Speaking of Julius Caesar, Silva says, “The girls would go crazy. I love that. To play the title character was a big step. Some people were fine with it, some were not convinced, but I loved that the girls would really get a kick out of that. It’s a huge step in confidence about who you are, what you can achieve, what’s possible. What’s possible is changing, and that’s exciting.”
Escalante says she’s been moved and excited about inspiring a younger generation of Latinos. “Many of the discussions I’ve done have been with groups of Latino students,” she says. “I see a lot of kids like the kids I went to high school with, some of them who got into so much trouble. I see myself in those groups, the tight pants that I used to wear and the big hoop earrings, all the makeup. And you see them becoming really interested in Shakespeare.”
Escalante smiles reflectively. “When I was in college,” she continues, “I strayed away from the Latino image. I didn’t want to be classified as a Latina actress. I wanted to be an actress. Once I got out of college I realized what an asset that was.

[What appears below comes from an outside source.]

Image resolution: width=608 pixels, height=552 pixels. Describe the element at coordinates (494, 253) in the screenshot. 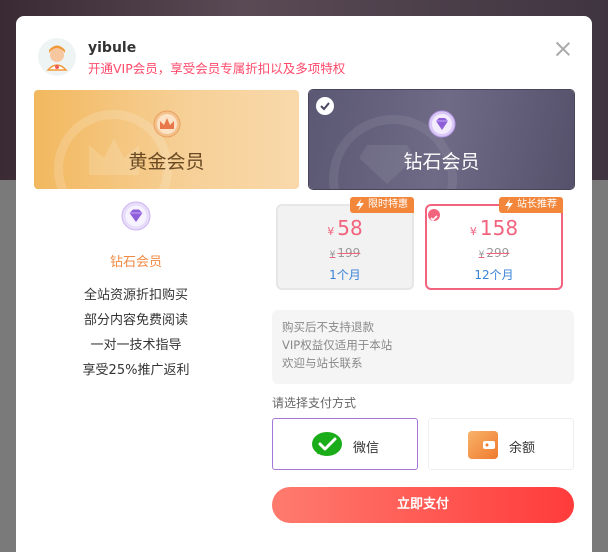

I see `plan-original-price: ¥299` at that location.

It’s braver to take on the responsibility of saying I will help to represent a people in a positive light.”
A Long Road
Refraining from lighting up a Virginia Slims, I have to note that they have come a long way. Yet along with Tanya Saracho’s script, there are plans at next year’s OSF to stage My Fair Lady, Taming of the Shrew and A Streetcar Named Desire, none of which hold my favorite portrayals of female power. Is it too early to thank the world for getting more enlightened? Or can OSF work their magic with these scripts as well?